I've seen this counter-point come up so many times. It's true, some times people might lie and be good at talking. Amongst programmers, though, that is simply not true, at least to the point of being frequent enough that we need to subject everyone to obnoxious whiteboard and leetcode interview formats.
And in the event of the [rare] mistake in hiring someone who does this, you will know quite quickly after they start and you will fire them. Problem solved.
Look, I only have anecdotes to offer, but based on my experience, you are simply wrong.
It might be a different place, a different market from yours, etc. But at least here (and I've verified this anecdote with numerous people), many people who have very high experience levels simply can't code, at all. Or at least, can't do it given the coding task we give them (2 hours with a computer and full internet access, to do a few tasks in Python).
I'm not saying that people are lying on their resumes - just that supposed experience in an impressive sounding company doesn't necessarily translate to real world coding ability.

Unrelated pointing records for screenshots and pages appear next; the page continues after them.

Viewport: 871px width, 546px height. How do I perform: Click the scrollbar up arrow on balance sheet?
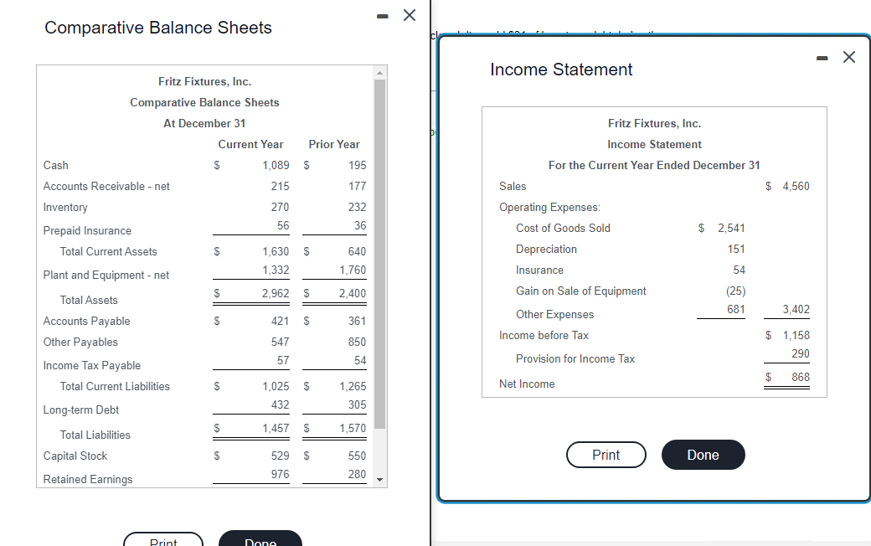click(381, 71)
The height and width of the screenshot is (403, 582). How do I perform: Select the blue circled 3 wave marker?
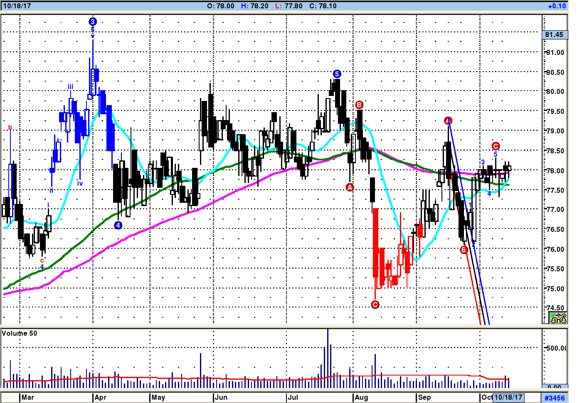pos(93,22)
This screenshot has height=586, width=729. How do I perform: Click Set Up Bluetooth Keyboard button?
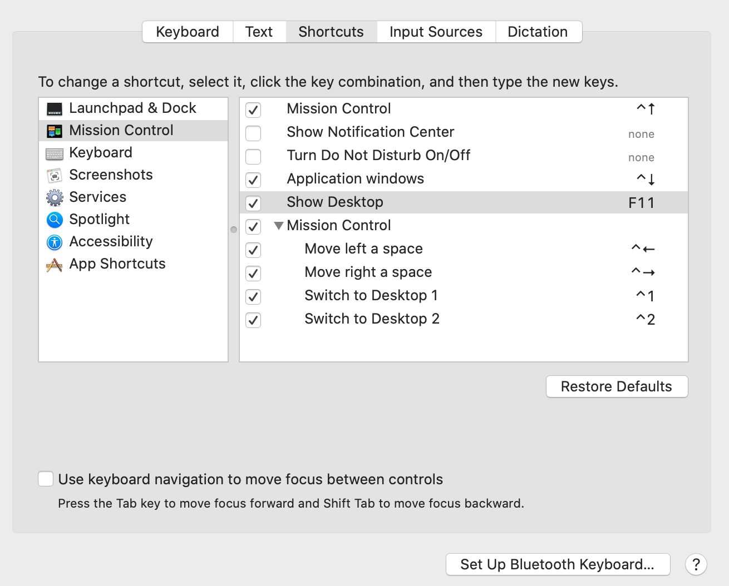[x=558, y=564]
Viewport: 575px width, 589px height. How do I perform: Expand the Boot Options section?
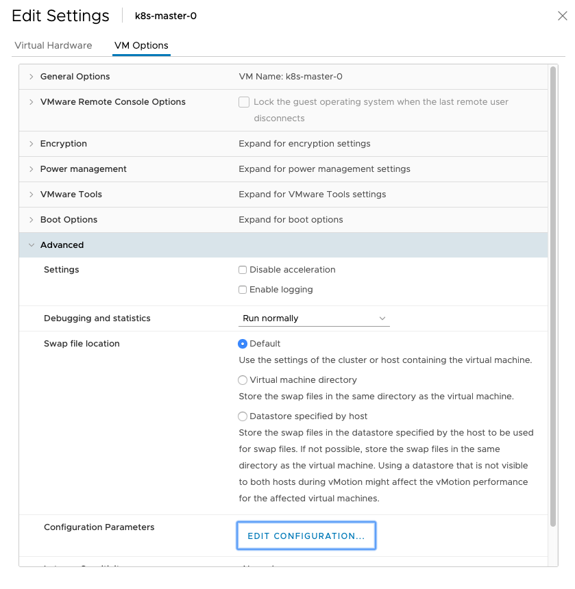click(31, 220)
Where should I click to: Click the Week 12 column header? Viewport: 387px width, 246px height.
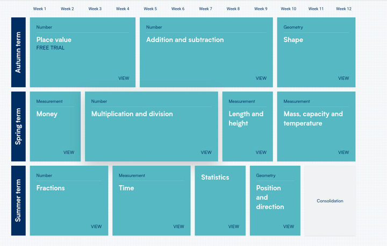tap(343, 9)
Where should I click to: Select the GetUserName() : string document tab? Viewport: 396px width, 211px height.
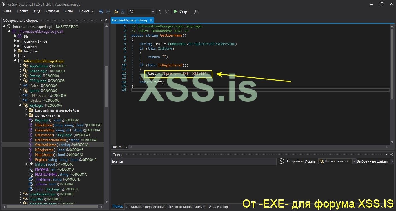coord(130,20)
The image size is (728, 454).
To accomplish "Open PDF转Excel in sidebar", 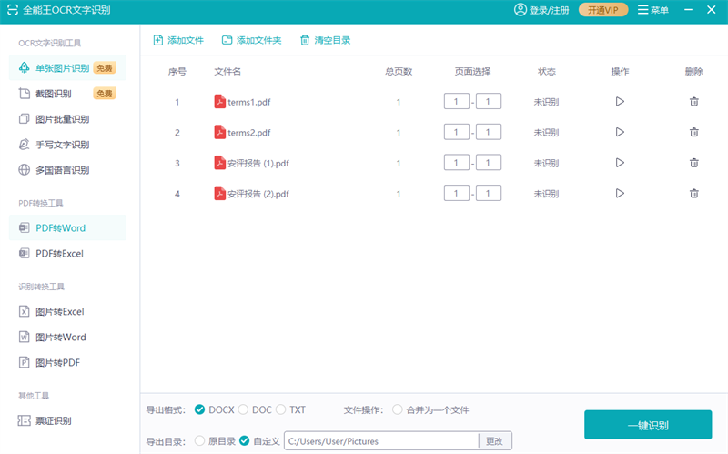I will tap(59, 254).
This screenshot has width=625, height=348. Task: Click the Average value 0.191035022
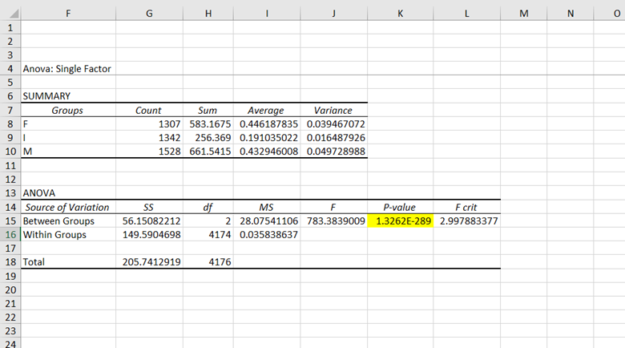point(267,138)
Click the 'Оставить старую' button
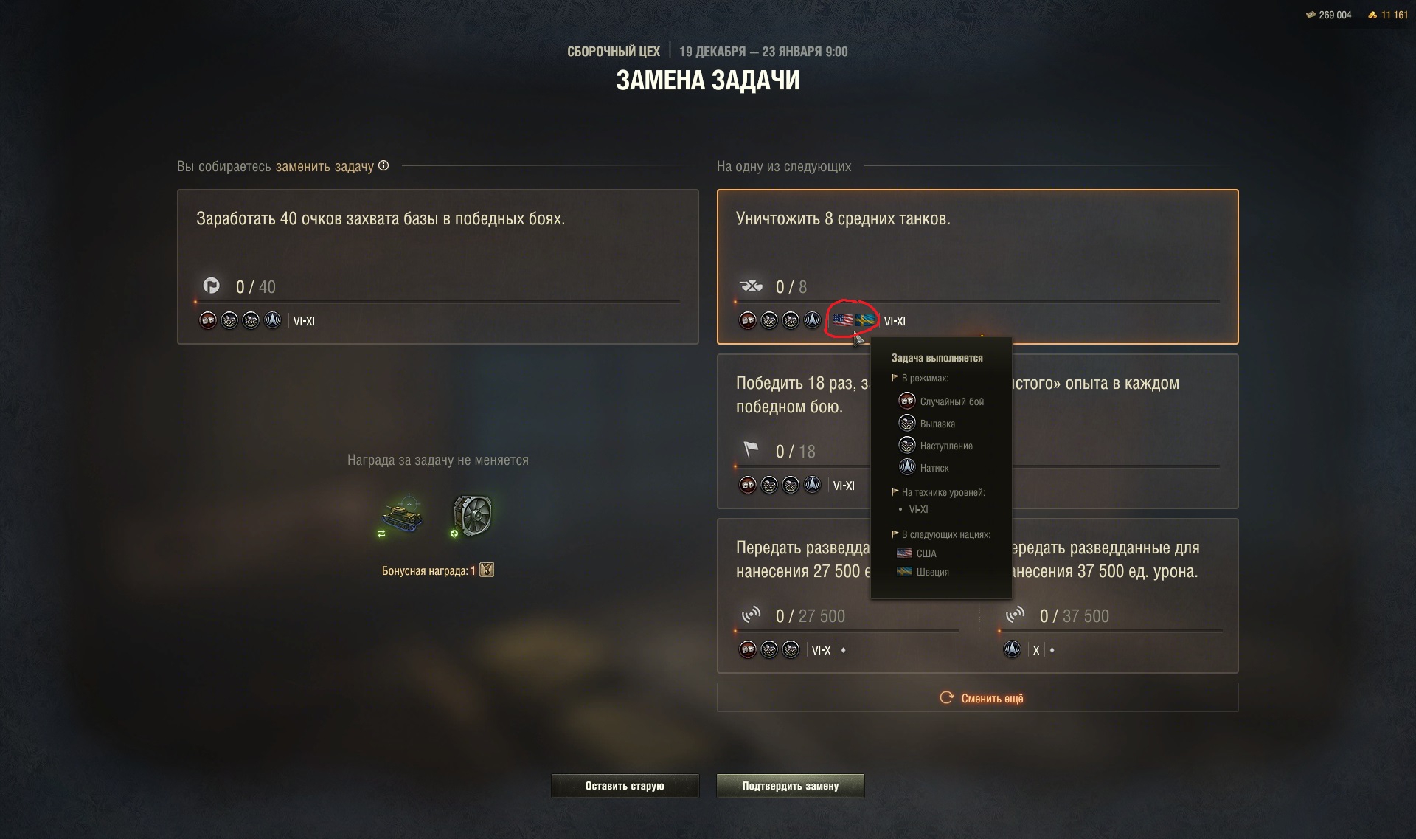This screenshot has height=839, width=1416. [x=625, y=786]
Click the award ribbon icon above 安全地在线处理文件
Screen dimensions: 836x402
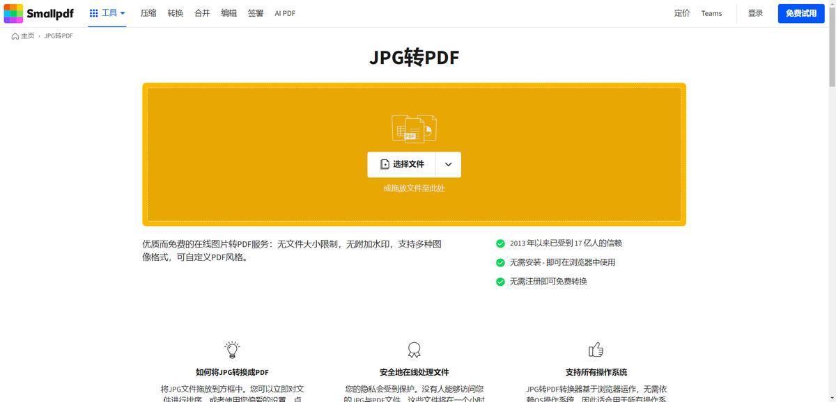pyautogui.click(x=414, y=349)
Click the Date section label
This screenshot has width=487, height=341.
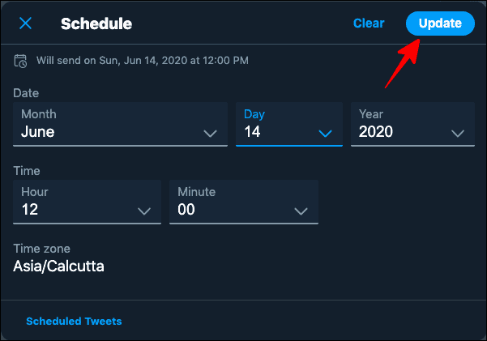click(x=26, y=93)
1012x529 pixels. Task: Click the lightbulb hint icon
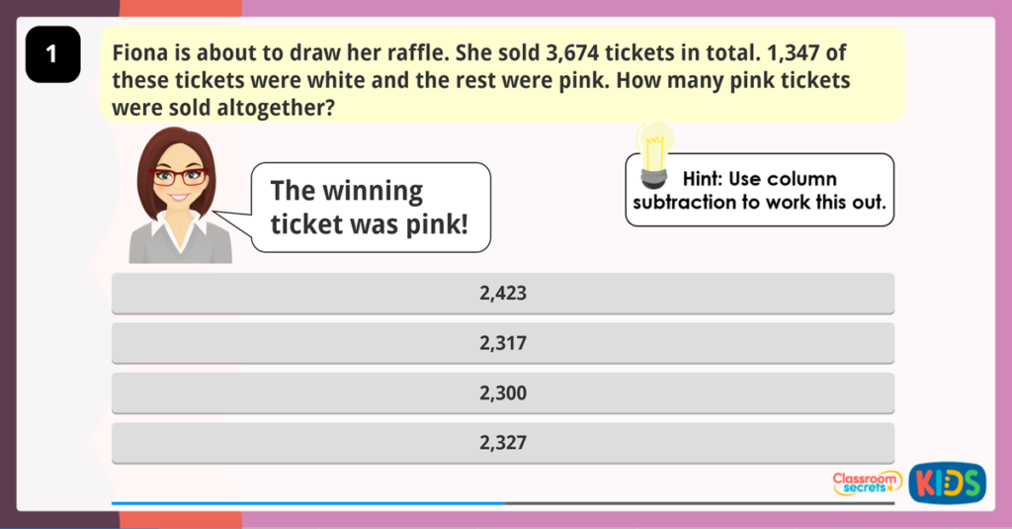click(x=654, y=151)
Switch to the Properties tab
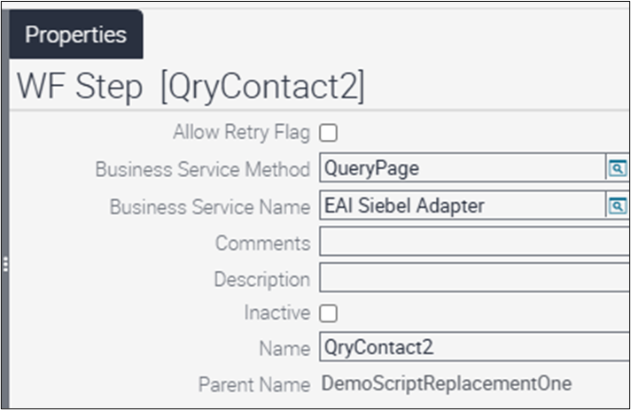The image size is (631, 410). click(75, 35)
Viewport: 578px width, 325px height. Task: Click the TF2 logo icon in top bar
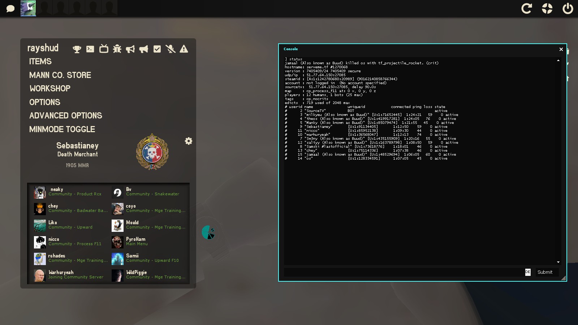pyautogui.click(x=547, y=8)
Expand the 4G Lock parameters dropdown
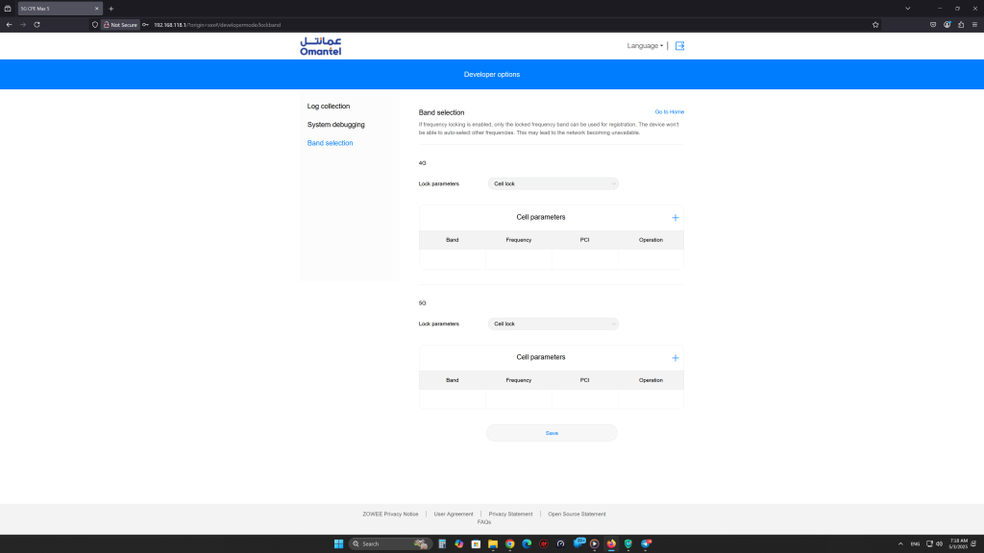 tap(553, 183)
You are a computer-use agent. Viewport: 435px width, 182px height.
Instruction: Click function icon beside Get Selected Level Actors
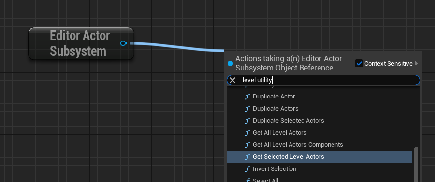click(x=247, y=157)
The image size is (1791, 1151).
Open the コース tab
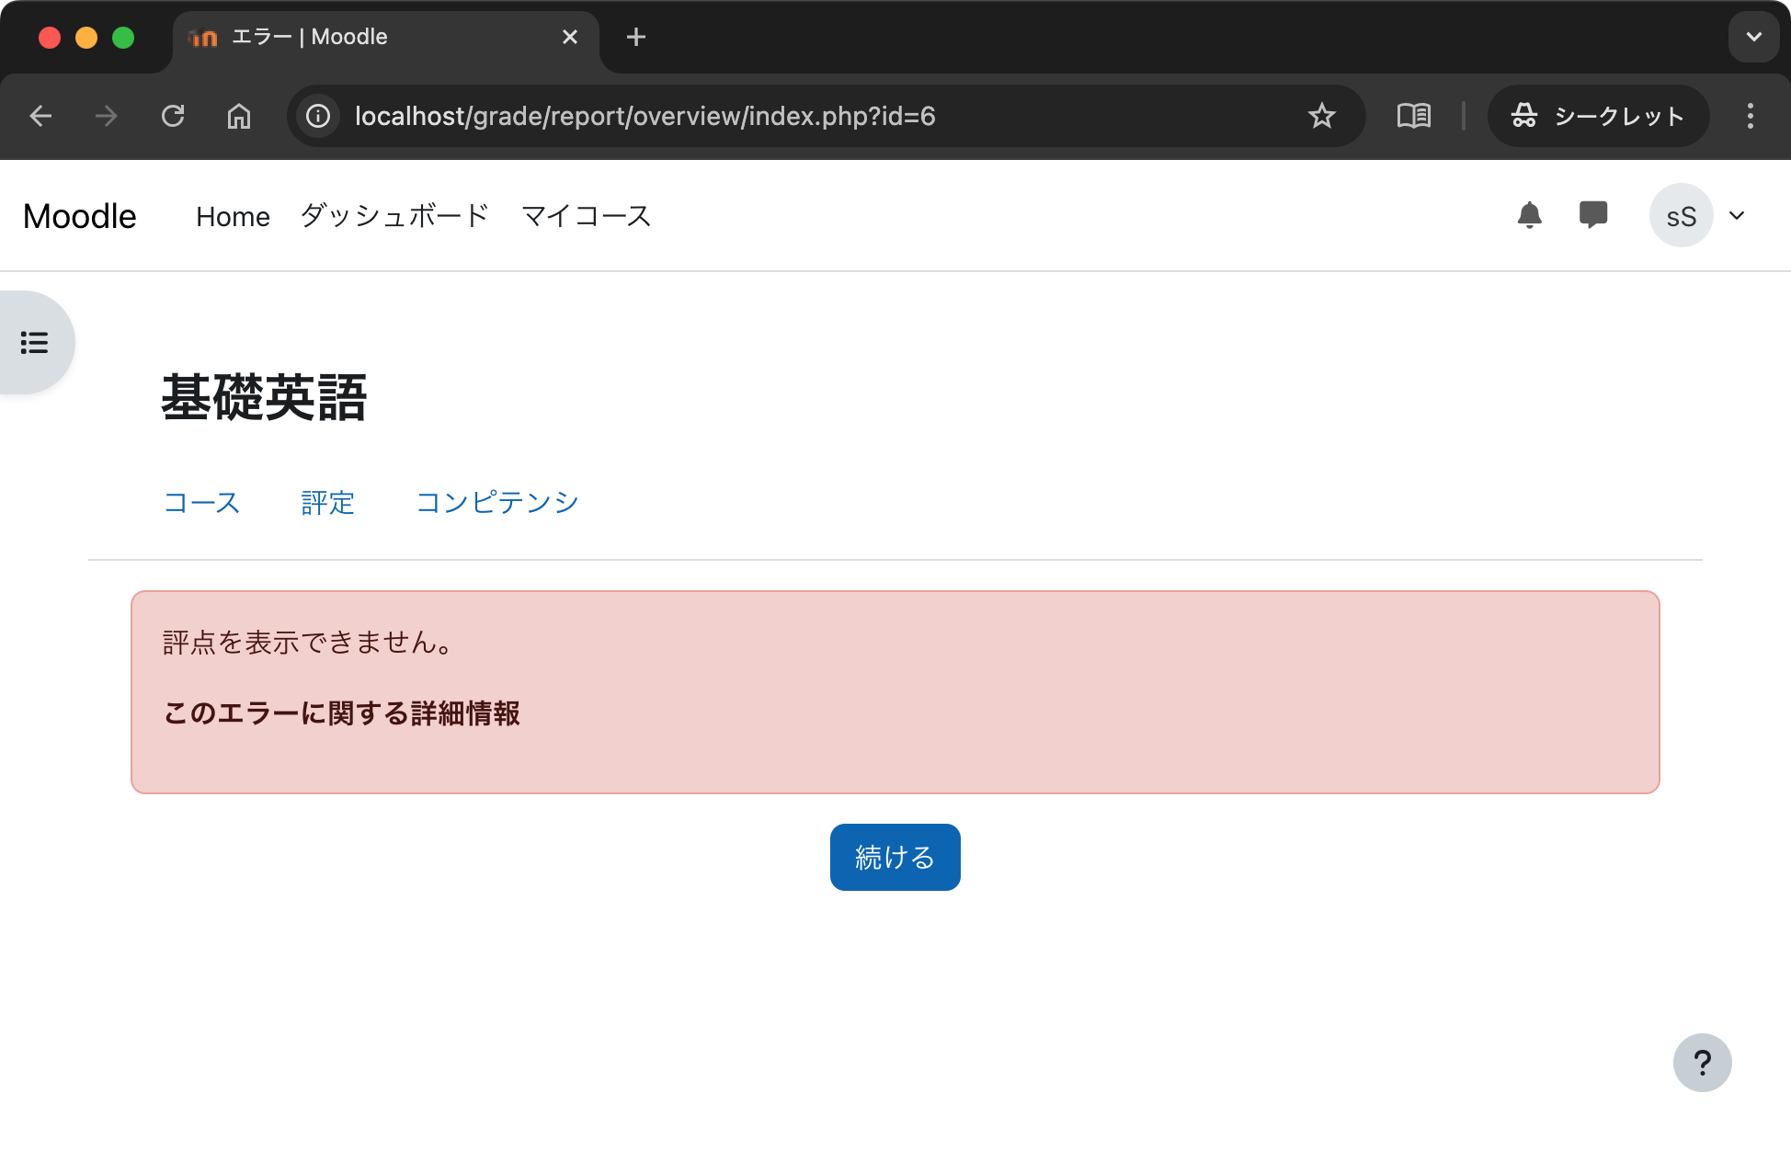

That may be and it could just be coincidence or location or whatever. Don't get me wrong, though, I have definitely interviewed highly (well, supposedly) experienced software engineers who, when faced with actually writing and reading code, could barely understand. So, I acknowledge that it does happen but just that in my experience, not overly often.
In the times that I have seen it happen, though, I almost always wonder how the heck it's possible? Either they really did lie about their experience (possibly but let's assume not) OR they have worked at places that didn't interview well (?) somehow just skated by for years on end? Or maybe there is another possibility for why this happens.
And in the event of the [rare] mistake in hiring someone who does this, you will know quite quickly after they start and you will fire them. Problem solved.